* [Your goal]:
Restate all the data exactly, so that each line is the same as before.
------------------------------------
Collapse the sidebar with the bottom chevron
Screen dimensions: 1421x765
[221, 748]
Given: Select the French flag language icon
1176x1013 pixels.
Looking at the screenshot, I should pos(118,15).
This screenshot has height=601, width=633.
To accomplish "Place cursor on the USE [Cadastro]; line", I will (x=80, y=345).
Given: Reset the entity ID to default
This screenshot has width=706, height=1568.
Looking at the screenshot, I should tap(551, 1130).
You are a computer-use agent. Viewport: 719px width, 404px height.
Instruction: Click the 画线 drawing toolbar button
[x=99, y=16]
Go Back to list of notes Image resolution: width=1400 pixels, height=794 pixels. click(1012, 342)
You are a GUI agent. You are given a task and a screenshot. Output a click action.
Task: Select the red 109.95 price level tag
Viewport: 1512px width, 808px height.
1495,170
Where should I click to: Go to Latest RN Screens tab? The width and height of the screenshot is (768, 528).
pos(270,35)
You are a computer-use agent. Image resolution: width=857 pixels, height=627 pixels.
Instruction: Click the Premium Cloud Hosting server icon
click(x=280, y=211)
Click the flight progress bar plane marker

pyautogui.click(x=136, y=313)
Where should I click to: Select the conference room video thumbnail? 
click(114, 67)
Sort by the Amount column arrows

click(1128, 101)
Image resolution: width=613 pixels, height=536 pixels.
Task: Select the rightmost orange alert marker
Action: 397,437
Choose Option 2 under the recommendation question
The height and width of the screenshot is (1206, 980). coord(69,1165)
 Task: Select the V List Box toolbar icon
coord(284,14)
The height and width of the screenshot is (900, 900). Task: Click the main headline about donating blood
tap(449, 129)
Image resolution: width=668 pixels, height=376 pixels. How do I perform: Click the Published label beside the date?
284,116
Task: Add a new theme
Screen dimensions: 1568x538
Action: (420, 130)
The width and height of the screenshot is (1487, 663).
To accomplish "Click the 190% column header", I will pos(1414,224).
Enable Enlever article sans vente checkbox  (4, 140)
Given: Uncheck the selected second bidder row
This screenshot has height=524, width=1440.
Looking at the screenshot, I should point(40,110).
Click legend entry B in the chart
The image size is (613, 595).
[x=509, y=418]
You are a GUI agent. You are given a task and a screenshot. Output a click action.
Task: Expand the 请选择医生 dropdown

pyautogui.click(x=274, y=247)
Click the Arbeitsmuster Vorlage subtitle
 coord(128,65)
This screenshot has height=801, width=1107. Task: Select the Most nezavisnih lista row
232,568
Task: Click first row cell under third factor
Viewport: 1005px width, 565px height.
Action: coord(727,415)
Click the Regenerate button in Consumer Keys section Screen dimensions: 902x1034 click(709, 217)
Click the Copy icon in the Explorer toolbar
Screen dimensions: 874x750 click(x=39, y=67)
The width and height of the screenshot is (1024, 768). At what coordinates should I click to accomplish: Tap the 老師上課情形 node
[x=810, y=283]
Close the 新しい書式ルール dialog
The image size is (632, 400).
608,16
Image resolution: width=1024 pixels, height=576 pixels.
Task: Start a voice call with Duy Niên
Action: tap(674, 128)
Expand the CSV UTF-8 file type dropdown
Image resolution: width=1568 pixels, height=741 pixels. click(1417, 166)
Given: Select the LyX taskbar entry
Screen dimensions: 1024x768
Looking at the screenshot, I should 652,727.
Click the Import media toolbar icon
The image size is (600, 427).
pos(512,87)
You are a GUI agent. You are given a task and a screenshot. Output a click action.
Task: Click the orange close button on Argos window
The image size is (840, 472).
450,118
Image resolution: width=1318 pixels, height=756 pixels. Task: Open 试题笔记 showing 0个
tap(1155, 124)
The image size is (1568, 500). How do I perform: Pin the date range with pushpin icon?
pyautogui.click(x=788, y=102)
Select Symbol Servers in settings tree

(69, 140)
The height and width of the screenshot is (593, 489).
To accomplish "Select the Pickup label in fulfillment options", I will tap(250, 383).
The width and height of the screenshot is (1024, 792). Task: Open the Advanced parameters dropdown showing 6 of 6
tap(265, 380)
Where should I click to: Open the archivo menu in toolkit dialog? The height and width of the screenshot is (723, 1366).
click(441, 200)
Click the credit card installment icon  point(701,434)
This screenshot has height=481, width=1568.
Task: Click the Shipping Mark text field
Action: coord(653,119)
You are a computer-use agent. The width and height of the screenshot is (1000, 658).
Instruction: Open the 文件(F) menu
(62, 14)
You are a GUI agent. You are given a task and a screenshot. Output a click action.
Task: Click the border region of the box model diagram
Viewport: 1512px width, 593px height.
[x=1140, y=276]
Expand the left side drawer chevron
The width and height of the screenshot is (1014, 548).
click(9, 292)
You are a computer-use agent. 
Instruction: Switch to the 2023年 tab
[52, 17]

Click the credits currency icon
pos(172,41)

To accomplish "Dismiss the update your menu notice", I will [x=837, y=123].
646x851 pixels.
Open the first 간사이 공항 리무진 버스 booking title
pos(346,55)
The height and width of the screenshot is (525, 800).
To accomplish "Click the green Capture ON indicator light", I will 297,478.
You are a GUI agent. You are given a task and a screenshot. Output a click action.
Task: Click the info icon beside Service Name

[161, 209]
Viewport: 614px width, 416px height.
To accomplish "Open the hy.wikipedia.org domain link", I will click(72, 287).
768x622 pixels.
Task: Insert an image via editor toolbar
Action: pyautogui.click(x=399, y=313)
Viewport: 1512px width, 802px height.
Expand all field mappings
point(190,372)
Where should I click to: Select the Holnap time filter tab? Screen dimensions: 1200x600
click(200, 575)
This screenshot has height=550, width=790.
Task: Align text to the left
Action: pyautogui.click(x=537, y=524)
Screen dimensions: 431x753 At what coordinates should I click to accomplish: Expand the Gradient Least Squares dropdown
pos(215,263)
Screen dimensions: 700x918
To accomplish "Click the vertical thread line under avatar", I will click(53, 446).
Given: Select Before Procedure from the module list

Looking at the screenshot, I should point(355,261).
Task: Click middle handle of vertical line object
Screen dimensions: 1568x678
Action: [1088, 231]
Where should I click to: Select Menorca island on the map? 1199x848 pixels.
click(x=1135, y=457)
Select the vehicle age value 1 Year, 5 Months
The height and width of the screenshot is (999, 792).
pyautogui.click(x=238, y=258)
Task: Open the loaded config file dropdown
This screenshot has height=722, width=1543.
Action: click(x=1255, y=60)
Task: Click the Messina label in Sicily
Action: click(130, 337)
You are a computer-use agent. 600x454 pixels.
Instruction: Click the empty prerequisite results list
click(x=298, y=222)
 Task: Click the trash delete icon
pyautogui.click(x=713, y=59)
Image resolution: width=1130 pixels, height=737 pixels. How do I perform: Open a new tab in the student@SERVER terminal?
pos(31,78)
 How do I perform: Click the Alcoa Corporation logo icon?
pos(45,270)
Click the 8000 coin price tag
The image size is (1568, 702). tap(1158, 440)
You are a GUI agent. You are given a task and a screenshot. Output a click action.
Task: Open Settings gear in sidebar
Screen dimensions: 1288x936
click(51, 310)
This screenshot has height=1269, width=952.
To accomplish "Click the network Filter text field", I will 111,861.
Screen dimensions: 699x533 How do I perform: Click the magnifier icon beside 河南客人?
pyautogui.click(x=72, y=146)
------------------------------------
* [Answer to the exercise]:
Collapse the sidebar with the bottom chevron
Screen dimensions: 1421x765
[221, 748]
Given: Select the French flag language icon
1176x1013 pixels.
Looking at the screenshot, I should pos(118,15).
This screenshot has height=601, width=633.
To accomplish "Place cursor on the USE [Cadastro]; line", I will (x=80, y=345).
Given: Reset the entity ID to default
This screenshot has width=706, height=1568.
Looking at the screenshot, I should tap(551, 1130).
You are a computer-use agent. Viewport: 719px width, 404px height.
Instruction: Click the 画线 drawing toolbar button
[x=99, y=16]
Go Back to list of notes Image resolution: width=1400 pixels, height=794 pixels. click(1012, 342)
You are a GUI agent. You are given a task and a screenshot. Output a click action.
Task: Select the red 109.95 price level tag
Viewport: 1512px width, 808px height.
1495,170
Where should I click to: Go to Latest RN Screens tab? The width and height of the screenshot is (768, 528).
pos(270,35)
You are a computer-use agent. Image resolution: width=857 pixels, height=627 pixels.
Instruction: Click the Premium Cloud Hosting server icon
click(x=280, y=211)
Click the flight progress bar plane marker

pyautogui.click(x=136, y=313)
Where should I click to: Select the conference room video thumbnail? 
click(114, 67)
Sort by the Amount column arrows

click(1128, 101)
Image resolution: width=613 pixels, height=536 pixels.
Task: Select the rightmost orange alert marker
Action: 397,437
Choose Option 2 under the recommendation question
The height and width of the screenshot is (1206, 980). coord(69,1165)
 Task: Select the V List Box toolbar icon
coord(284,14)
The height and width of the screenshot is (900, 900). Task: Click the main headline about donating blood
tap(449, 129)
Image resolution: width=668 pixels, height=376 pixels. How do I perform: Click the Published label beside the date?
284,116
Task: Add a new theme
Screen dimensions: 1568x538
Action: (420, 130)
The width and height of the screenshot is (1487, 663).
To accomplish "Click the 190% column header", I will pos(1414,224).
Enable Enlever article sans vente checkbox  (4, 140)
Given: Uncheck the selected second bidder row
This screenshot has height=524, width=1440.
Looking at the screenshot, I should point(40,110).
Click legend entry B in the chart
The image size is (613, 595).
[x=509, y=418]
You are a GUI agent. You are given a task and a screenshot. Output a click action.
Task: Expand the 请选择医生 dropdown

pyautogui.click(x=274, y=247)
Click the Arbeitsmuster Vorlage subtitle
 coord(128,65)
This screenshot has height=801, width=1107. Task: Select the Most nezavisnih lista row
232,568
Task: Click first row cell under third factor
Viewport: 1005px width, 565px height.
Action: coord(727,415)
Click the Regenerate button in Consumer Keys section Screen dimensions: 902x1034 click(709, 217)
Click the Copy icon in the Explorer toolbar
Screen dimensions: 874x750 click(x=39, y=67)
The width and height of the screenshot is (1024, 768). At what coordinates should I click to accomplish: Tap the 老師上課情形 node
[x=810, y=283]
Close the 新しい書式ルール dialog
The image size is (632, 400).
608,16
Image resolution: width=1024 pixels, height=576 pixels.
Task: Start a voice call with Duy Niên
Action: tap(674, 128)
Expand the CSV UTF-8 file type dropdown
Image resolution: width=1568 pixels, height=741 pixels. click(1417, 166)
Given: Select the LyX taskbar entry
Screen dimensions: 1024x768
Looking at the screenshot, I should 652,727.
Click the Import media toolbar icon
The image size is (600, 427).
pos(512,87)
You are a GUI agent. You are given a task and a screenshot. Output a click action.
Task: Click the orange close button on Argos window
The image size is (840, 472).
450,118
Image resolution: width=1318 pixels, height=756 pixels. Task: Open 试题笔记 showing 0个
tap(1155, 124)
The image size is (1568, 500). How do I perform: Pin the date range with pushpin icon?
pyautogui.click(x=788, y=102)
Select Symbol Servers in settings tree

(69, 140)
The height and width of the screenshot is (593, 489).
To accomplish "Select the Pickup label in fulfillment options", I will tap(250, 383).
The width and height of the screenshot is (1024, 792). Task: Open the Advanced parameters dropdown showing 6 of 6
tap(265, 380)
Where should I click to: Open the archivo menu in toolkit dialog? The height and width of the screenshot is (723, 1366).
click(441, 200)
Click the credit card installment icon  point(701,434)
This screenshot has height=481, width=1568.
Task: Click the Shipping Mark text field
Action: coord(653,119)
You are a computer-use agent. The width and height of the screenshot is (1000, 658).
Instruction: Open the 文件(F) menu
(62, 14)
You are a GUI agent. You are given a task and a screenshot. Output a click action.
Task: Click the border region of the box model diagram
Viewport: 1512px width, 593px height.
[x=1140, y=276]
Expand the left side drawer chevron
The width and height of the screenshot is (1014, 548).
click(9, 292)
You are a computer-use agent. 
Instruction: Switch to the 2023年 tab
[52, 17]

Click the credits currency icon
pos(172,41)

To accomplish "Dismiss the update your menu notice", I will [x=837, y=123].
646x851 pixels.
Open the first 간사이 공항 리무진 버스 booking title
pos(346,55)
The height and width of the screenshot is (525, 800).
To accomplish "Click the green Capture ON indicator light", I will 297,478.
You are a GUI agent. You are given a task and a screenshot. Output a click action.
Task: Click the info icon beside Service Name

[161, 209]
Viewport: 614px width, 416px height.
To accomplish "Open the hy.wikipedia.org domain link", I will click(72, 287).
768x622 pixels.
Task: Insert an image via editor toolbar
Action: pyautogui.click(x=399, y=313)
Viewport: 1512px width, 802px height.
Expand all field mappings
point(190,372)
Where should I click to: Select the Holnap time filter tab? Screen dimensions: 1200x600
click(200, 575)
This screenshot has height=550, width=790.
Task: Align text to the left
Action: pyautogui.click(x=537, y=524)
Screen dimensions: 431x753 At what coordinates should I click to accomplish: Expand the Gradient Least Squares dropdown
pos(215,263)
Screen dimensions: 700x918
To accomplish "Click the vertical thread line under avatar", I will click(53, 446).
Given: Select Before Procedure from the module list

Looking at the screenshot, I should point(355,261).
Task: Click middle handle of vertical line object
Screen dimensions: 1568x678
Action: [1088, 231]
Where should I click to: Select Menorca island on the map? 1199x848 pixels.
click(x=1135, y=457)
Select the vehicle age value 1 Year, 5 Months
The height and width of the screenshot is (999, 792).
pyautogui.click(x=238, y=258)
Task: Open the loaded config file dropdown
This screenshot has height=722, width=1543.
Action: click(x=1255, y=60)
Task: Click the Messina label in Sicily
Action: click(130, 337)
You are a computer-use agent. 600x454 pixels.
Instruction: Click the empty prerequisite results list
click(x=298, y=222)
 Task: Click the trash delete icon
pyautogui.click(x=713, y=59)
Image resolution: width=1130 pixels, height=737 pixels. How do I perform: Open a new tab in the student@SERVER terminal?
pos(31,78)
 How do I perform: Click the Alcoa Corporation logo icon?
pos(45,270)
Click the 8000 coin price tag
The image size is (1568, 702). tap(1158, 440)
You are a GUI agent. You are given a task and a screenshot. Output a click action.
Task: Open Settings gear in sidebar
Screen dimensions: 1288x936
click(51, 310)
This screenshot has height=1269, width=952.
To accomplish "Click the network Filter text field", I will 111,861.
Screen dimensions: 699x533 How do I perform: Click the magnifier icon beside 河南客人?
pyautogui.click(x=72, y=146)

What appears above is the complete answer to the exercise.